Any woman who has had a previous streptococcal vaginal
infection during pregnancy or even a history of preterm
labor or preterm rupture of the membranes during a
previous pregnancy should be tested again or even
just empirically treated as if she had such an infection.
This testing should be both for bacterial vaginosis,
by microscopic exam of vaginal secretions or special
amine spot tests, and for streptococcal vaginosis
by streptococcal bacterial cultures or reliable screening
test. The testing or treatment for bacterial vaginosis
should take place after 16 weeks pregnancy and the
testing or treatment for streptococcal vaginosis should
take place at 35-37 weeks or anytime during presentation
for labor, suspected labor or with a history of rupture
of the bag of waters (membranes) prior to the onset
of labor.
For most lower risk women, there are generally two
different strategies:
Bacterial vaginosis
Aggressively diagnose and treat any pregnant woman
for vaginosis who has symptoms of vaginal discharge,
odor or vulvar irritation
Routinely screen after 16 weeks pregnancy for BV,
and treat and follow-up those with BV to make sure
recurrences are minimized (note that this approach
has not yet been excepted as cost effective by many
providers but it makes sense if 15-20% of all pregnant
women have BV and up to 50% are completely asymptomatic)
Streptococcal vaginosis
Screen all low risk pregnant women for group B streptococcus
at 35-37 weeks gestation and those who are positive
should be treated for active infection during labor
automatically
Screen or treat only high risk patients with a past
history of preterm complications or with intrapartum
fever of more than 100.4 deg F (38.0 deg C) or membrane
rupture more than 18 hours
If bacterial vaginosis causes complications
of pregnancy, will it also cause difficulty conceiving
or cause miscarriage?
No, it does not seem to cause difficulty getting pregnant.
Yes, it is associated with an increased incidence
of miscarriage.

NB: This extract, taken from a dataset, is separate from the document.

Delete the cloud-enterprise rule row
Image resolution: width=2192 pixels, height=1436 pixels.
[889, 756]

A recent study, Ralph SG, Rutherford
AJ, Wilson JD: Influence of bacterial vaginosis on
conception and miscarriage in the first trimester:
cohort study.BMJ 1999 Jul 24;319(7204):220-3, showed
a miscarriage rate of 31.6% in women with bacterial
vaginosis compared with 18.5%, a normal background
rate, in women with normal vaginal bacteria.
Is there anything I can do during pregnancy
or before to prevent or detect bacterial vaginosis?

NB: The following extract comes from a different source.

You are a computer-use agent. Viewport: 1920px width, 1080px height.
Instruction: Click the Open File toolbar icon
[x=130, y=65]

Self-care diagnosis and treatment are just beginning
to be introduced into standard medical therapy recommendations.
A study in Germany to prevent premature births used
a vaginal pH glove that women used to check their
vaginal pH twice a week during pregnancy. An elevated
pH of over 4.7 (pH is a measure of acidity of the
vaginal secretions) was associated with bacterial
vaginosis. It was then treated with lactobacillus
tablets (normal vaginal bacteria) or antibiotics and
the incidence of preterm labor and very low birthweight
infants was reduced. The vaginal pH glove is not yet
available in the U.S. but it may soon be.

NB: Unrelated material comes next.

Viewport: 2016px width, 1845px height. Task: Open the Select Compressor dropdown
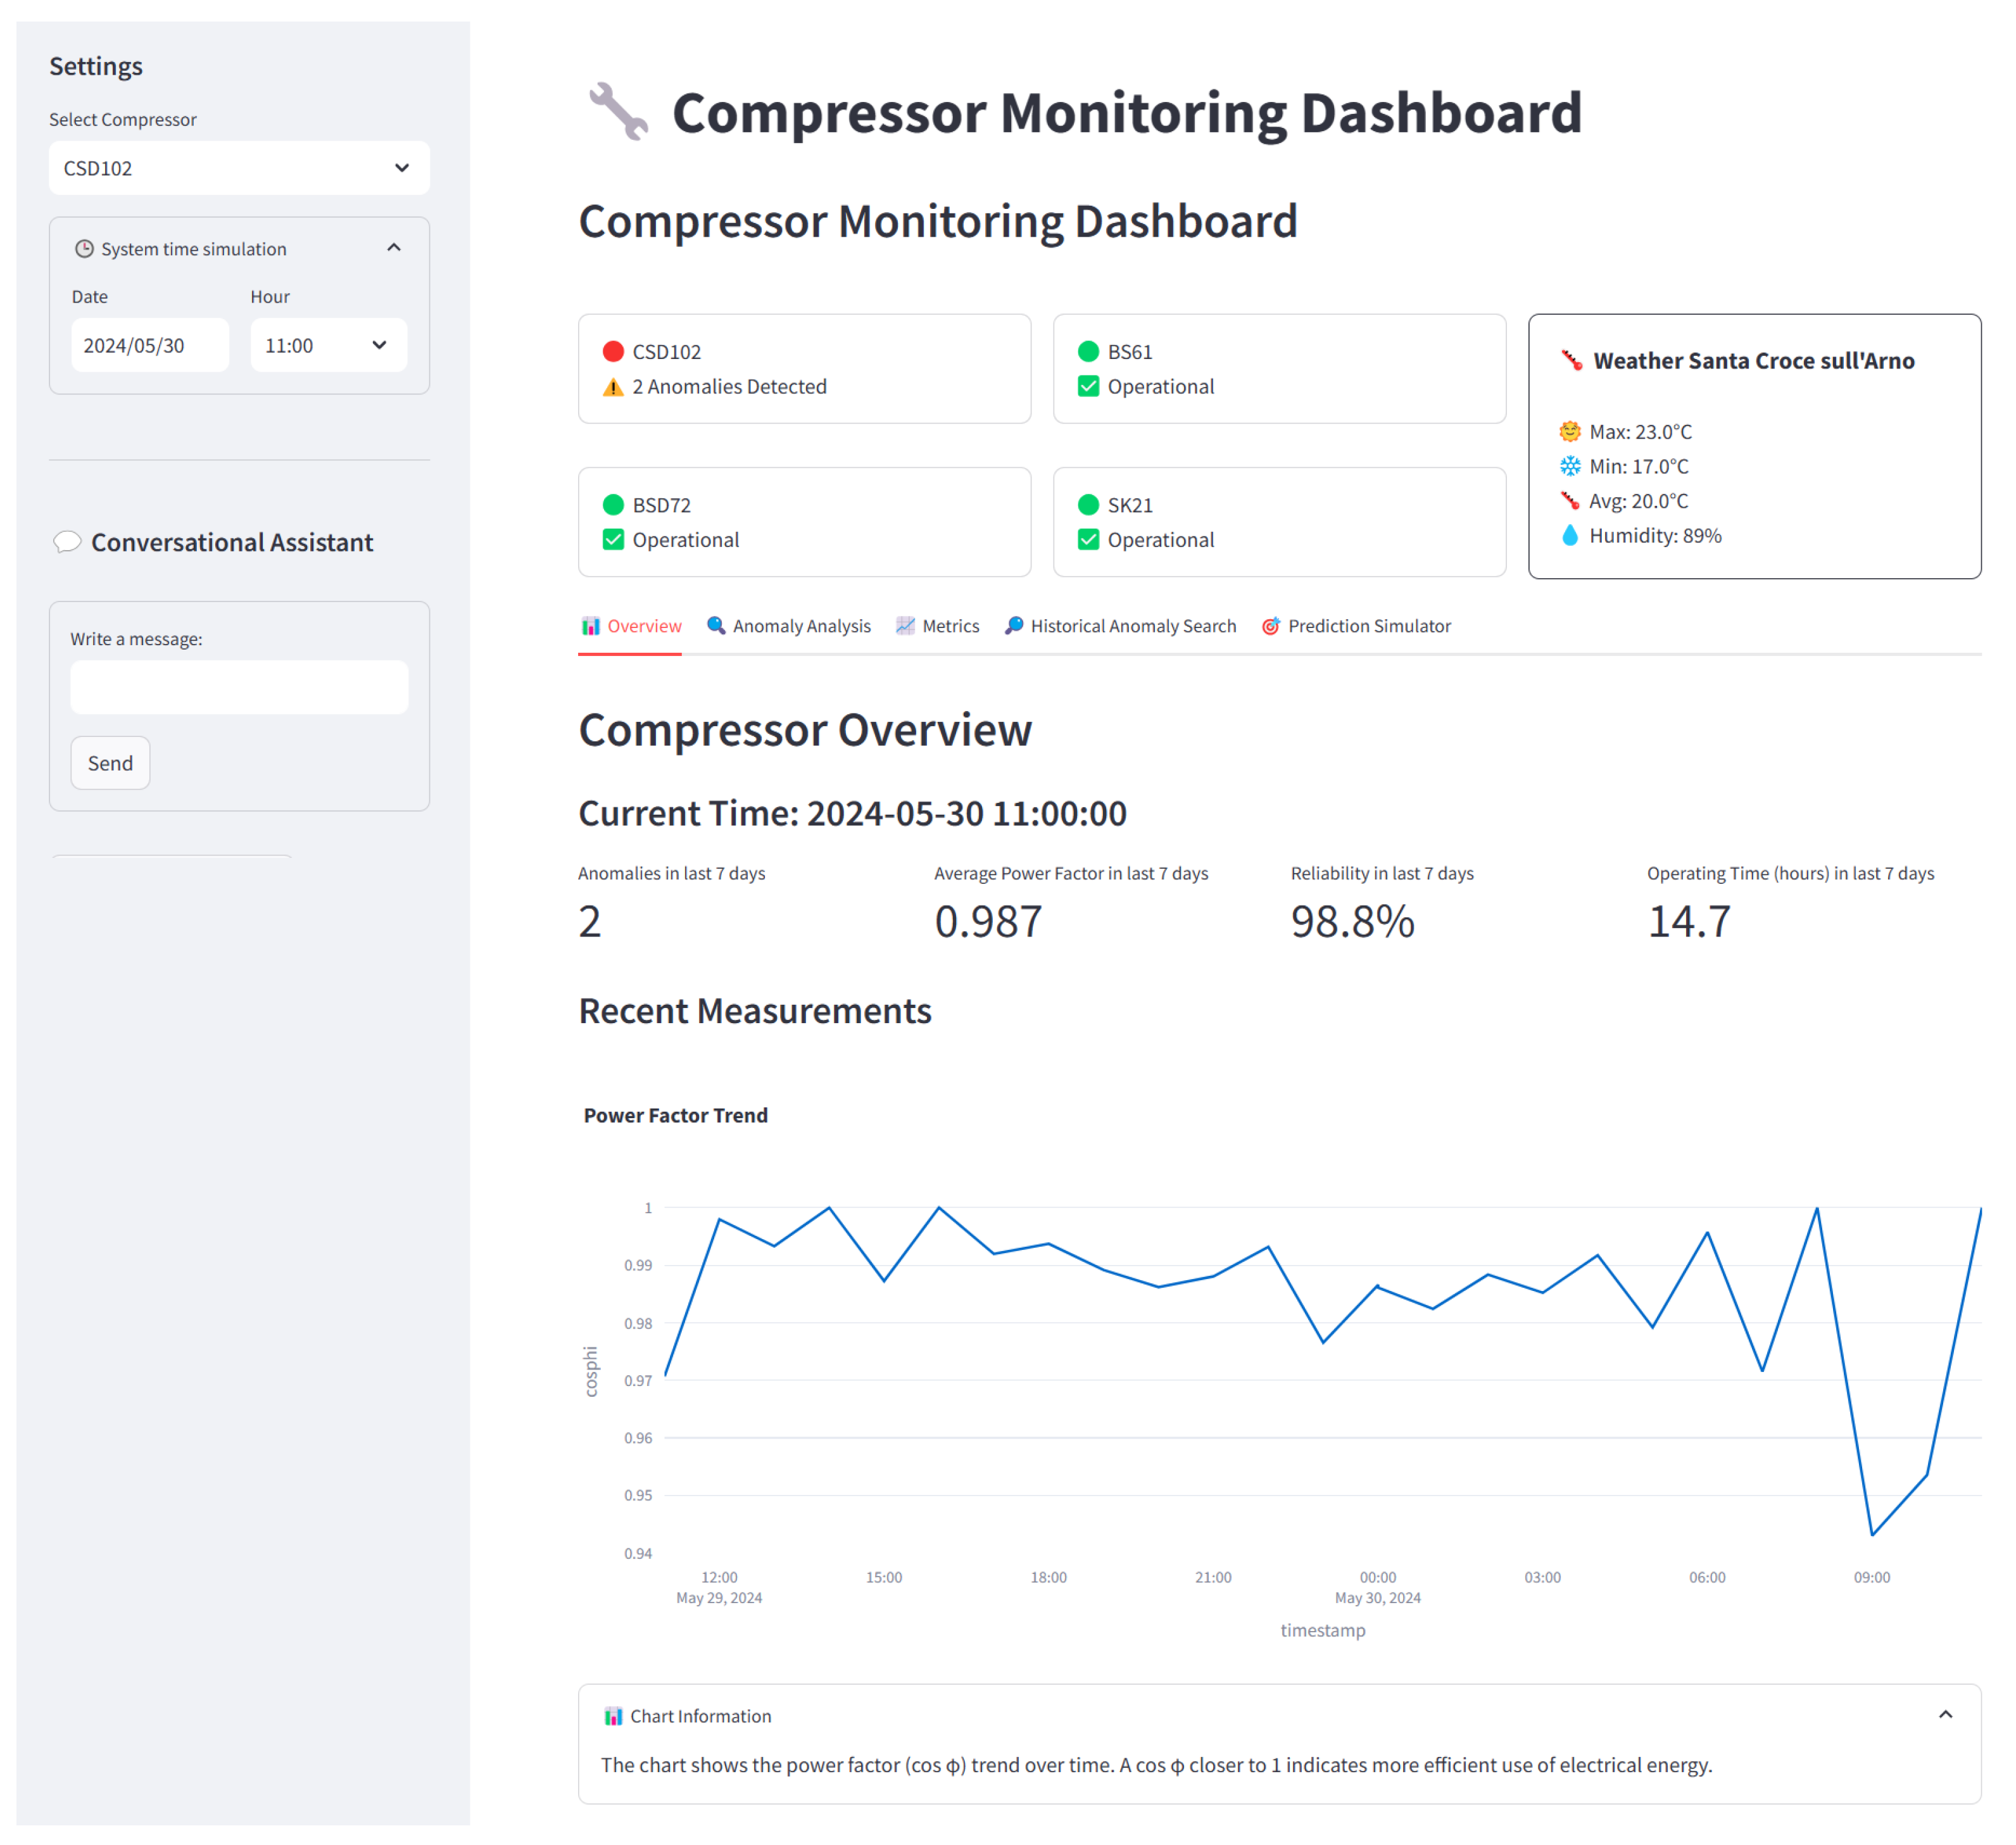pos(239,168)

Tablets containing lactobacillus to place in the
vagina to restore the normal bacteria flora are available
at many pharmacies and health food stores. Doctors
would not recommend that you use them routinely unless
there is a need for them because routine use of douching
has been shown to actually produce more bacterial
vaginosis than it cures. Thus the concept of putting
any medical substance into the vagina on a routine
basis if not really needed is thought to be able to
potentially cause alterations that can lead to an
infection.
A better strategy might be to work with your doctor
to be sure to check vaginal secretions either before
conception or after about 16 weeks of pregnancy (
because there is a very low incidence of new occurrence
of vaginosis after 16 weeks). The doctor may do a
microscopic exam or just check a vaginal pH. If either
are positive, discuss antibiotic treatment for this
and then consider following up to make sure the infection
is gone. If you have trouble with recurrent BV, ask
the doctor if you can use the vaginal lactobacillus
tablets to try to decrease the chance of recurrence.
It also goes without saying that douching is not something
you should do during pregnancy and even when not pregnant,
you should consider not douching on a routine basis.